Wednesday, November 17, 2021

Pattern for Arts & Crafts & for the 19C US Mission Style

William Morris (1834-1896) 1876 Pimpernel

I must admit; that I have been feeling the need for a little order in my life, the kind of visual order offered by pattern. The most famous 19C English pattern & craft devotee was William Morris (1834-1896), who believed that art & society are inextricably linked. 

The Arts & Crafts movement initially developed in England during the latter half of the 19C. Subsequently this style was taken up by American designers, with somewhat different results. In the United States, the Arts & Crafts style was also known as Mission style. This movement, which challenged the tastes of the Victorian era, was inspired by the social reform concerns of thinkers such as Walter Crane & John Ruskin, together with the ideals of reformer & designer, William Morris.

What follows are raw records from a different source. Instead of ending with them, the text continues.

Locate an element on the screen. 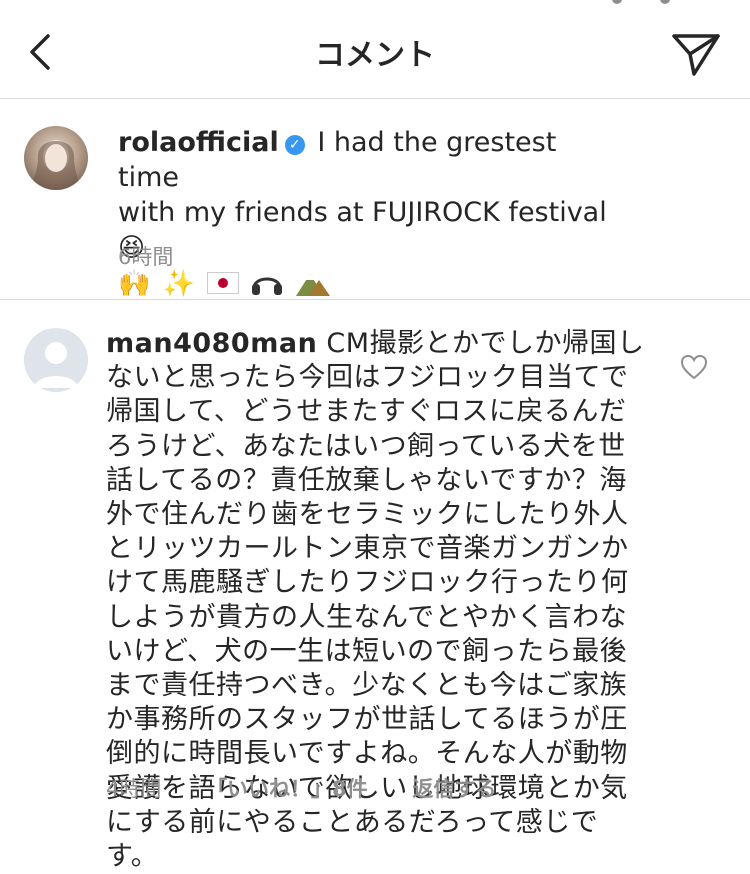  paper-plane-icon is located at coordinates (696, 55).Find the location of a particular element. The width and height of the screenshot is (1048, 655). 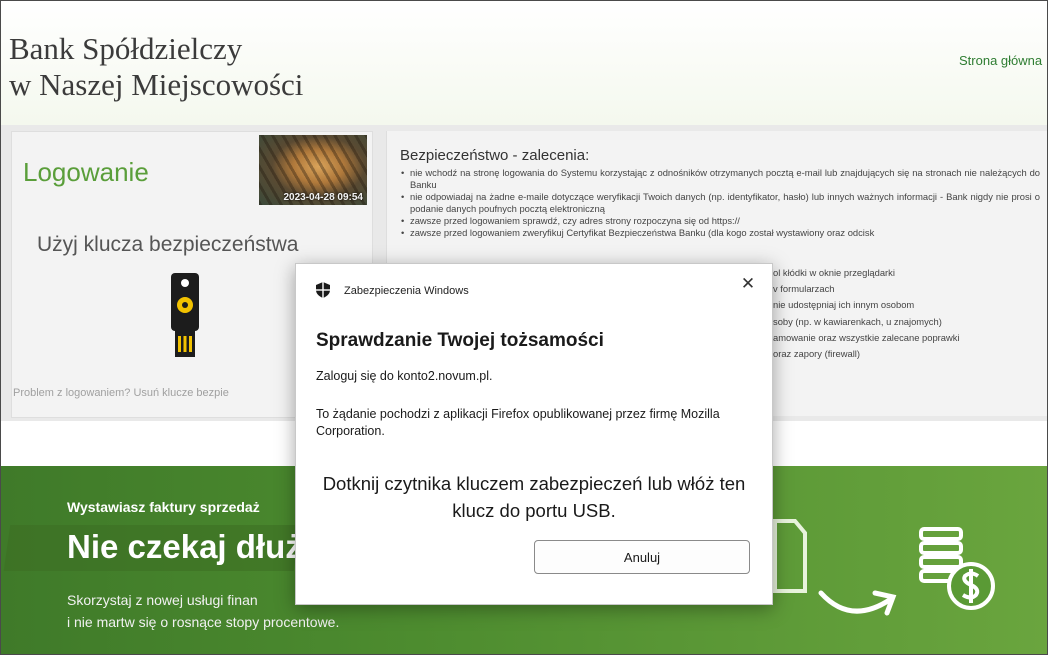

security-fragment: oraz zapory (firewall) is located at coordinates (817, 354).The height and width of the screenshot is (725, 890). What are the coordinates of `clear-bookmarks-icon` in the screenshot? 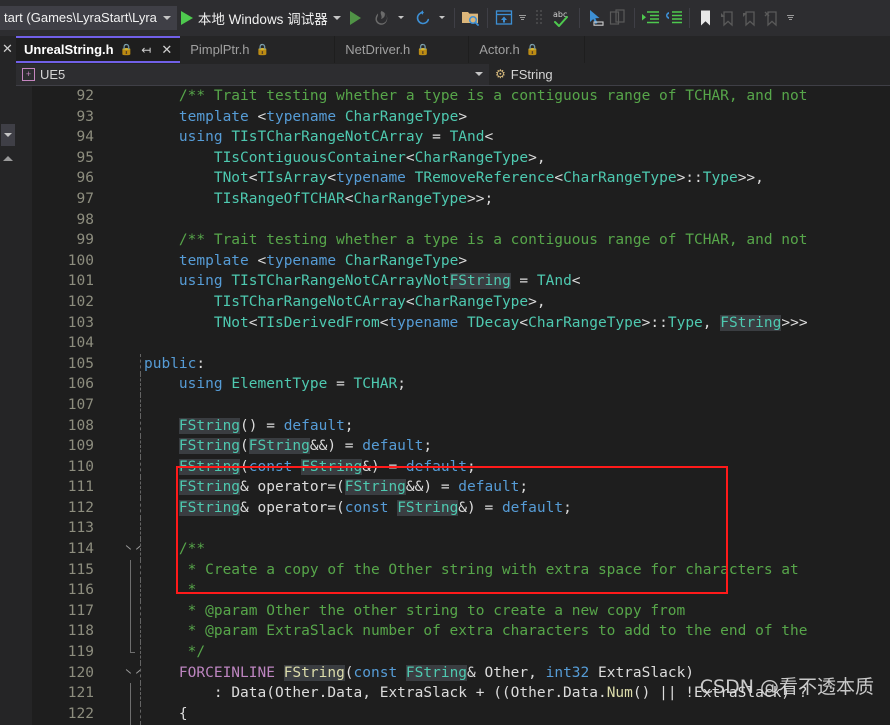 It's located at (772, 18).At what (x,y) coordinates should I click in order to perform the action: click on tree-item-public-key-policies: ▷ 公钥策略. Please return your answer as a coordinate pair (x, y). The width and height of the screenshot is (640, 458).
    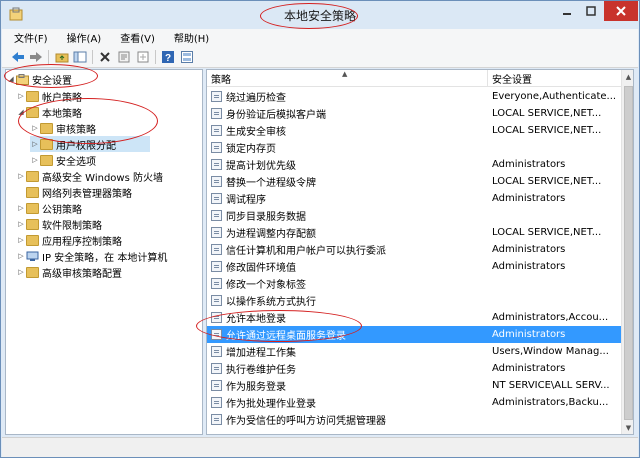
    Looking at the image, I should click on (49, 208). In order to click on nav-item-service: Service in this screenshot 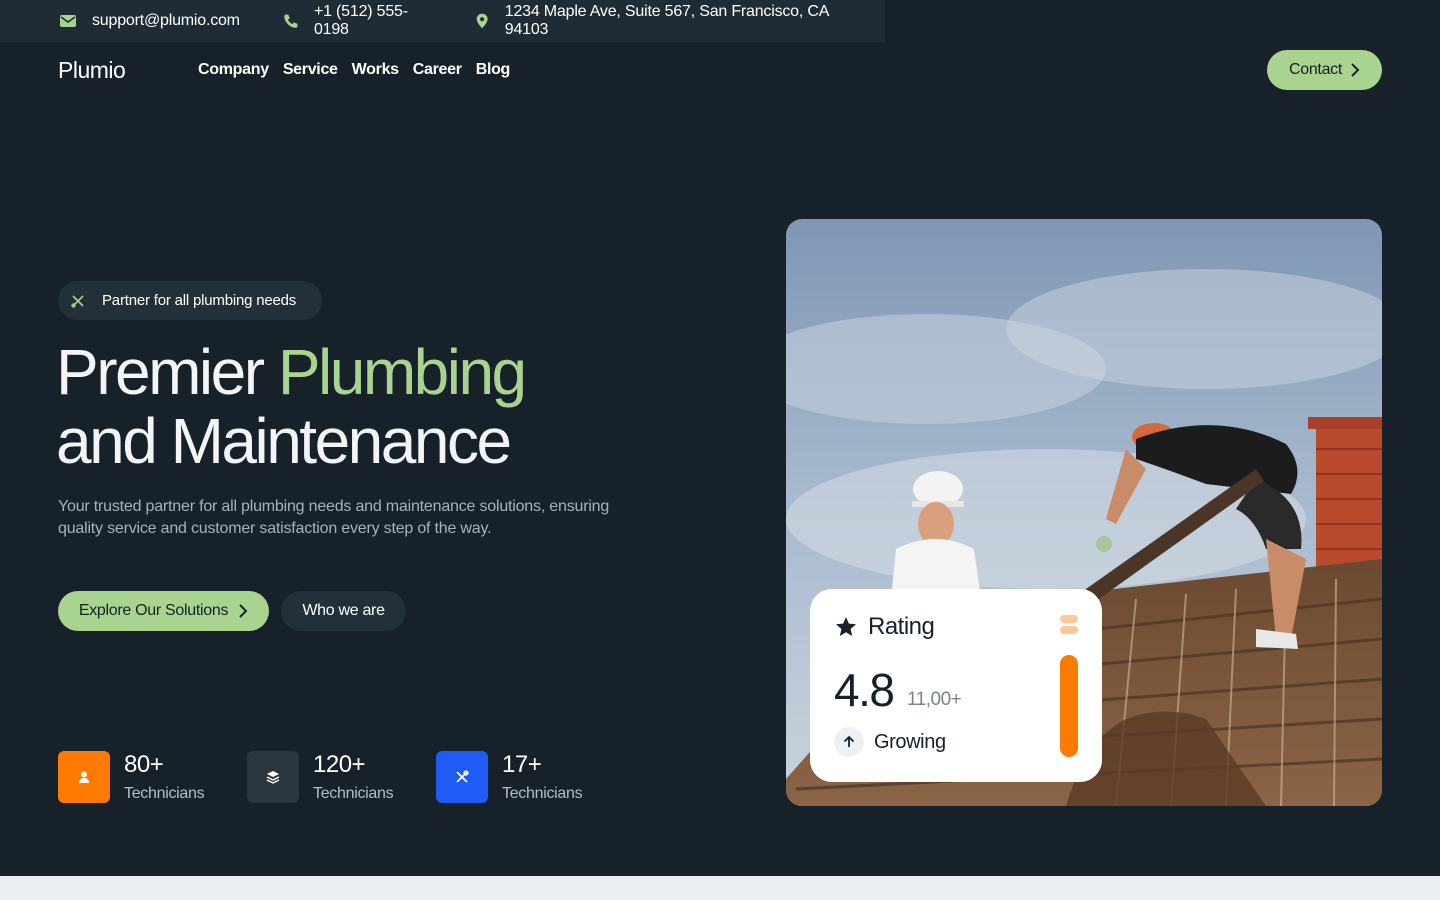, I will do `click(310, 70)`.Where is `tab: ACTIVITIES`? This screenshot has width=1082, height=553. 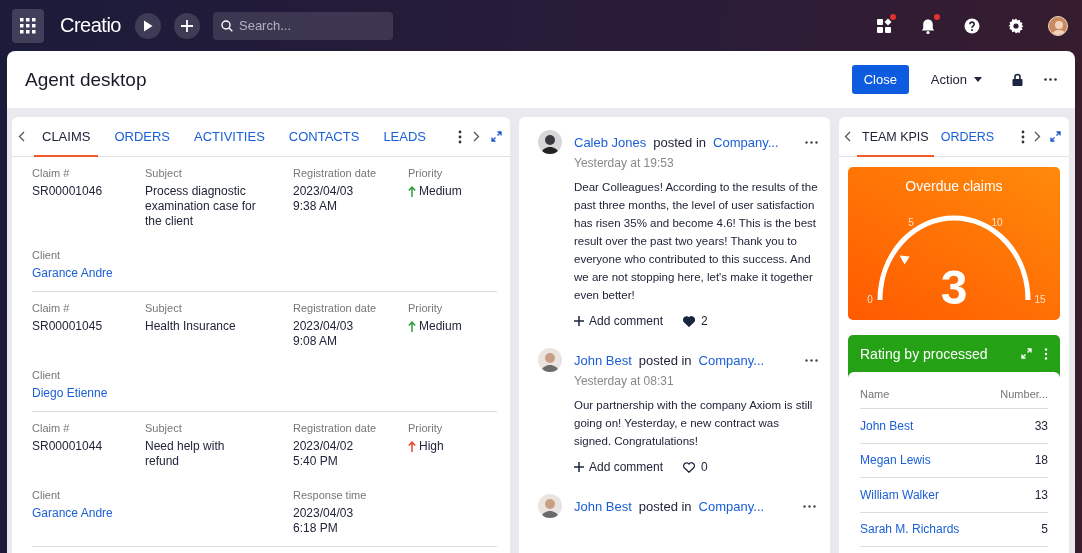 tab: ACTIVITIES is located at coordinates (230, 137).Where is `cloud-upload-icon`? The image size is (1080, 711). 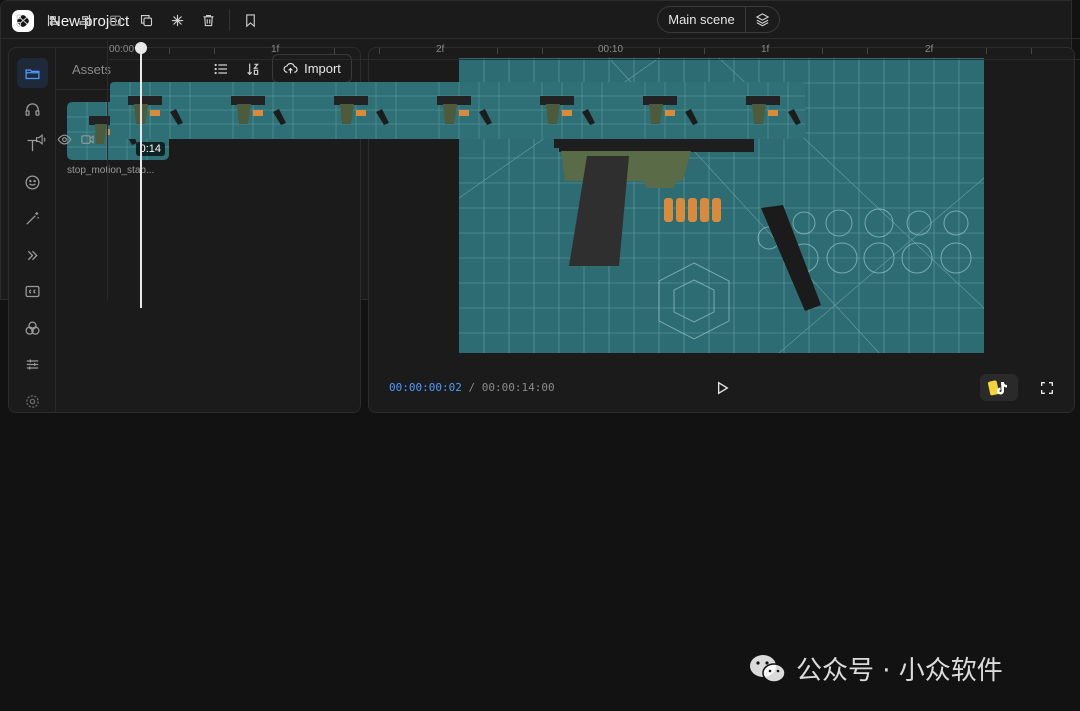
cloud-upload-icon is located at coordinates (290, 68).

Art for Morris meant not only the fine arts of painting & sculpture but "that great body of art by means of which men have at all times ... striven to beautify the familiar matter of everyday life."
William Morris (1834-1896) 1885 Fritillary

He believed that such art arose from a basic human instinct to create, & was "a joy to the maker & user alike" which satisfied personal creative talent & enriched society as a whole.

William Morris (1834-1896) 1873 Acanthus Wallpaper

But the traditions upon which such art rested - the skills of the artist-craftsman, which Morris saw exemplified in medieval workshop practice & the guild system - had been eroded.

William Morris (1834-1896) 1874 Larkspur Wallpaper, polychrome version

Since the Renaissance, the concept of the artist as a unique & special genius had led to a diminution in status of the craftsman & an inevitable division between the fine & decorative arts.

William Morris (1834-1896) 1881 St. James
This distinction had a particularly adverse effect on applied art, especially during the 18th-century, when the rise of an affluent middle class led to an increased demand for furniture & furnishings. In 1861, William Morris founded the decorative arts firm of Morris, Marshall, Faulkner & Co to undertake carving, stained glass, metal-work, paper-hangings, chintzes (printed fabrics), & carpets.

William Morris (1834-1896) 1876 Chrysanthemum Wallpaper
Morris revived old crafts & traditions, often immersing himself in historical texts or seeking out craftsmen from whom he could learn dying arts. The company's offerings soon extended to include, besides painted windows and mural decoration; furniture; metal & glass wares; cloth & paper wall-hangings; embroideries; jewelry; woven & knotted carpets; silk damasks; & tapestries.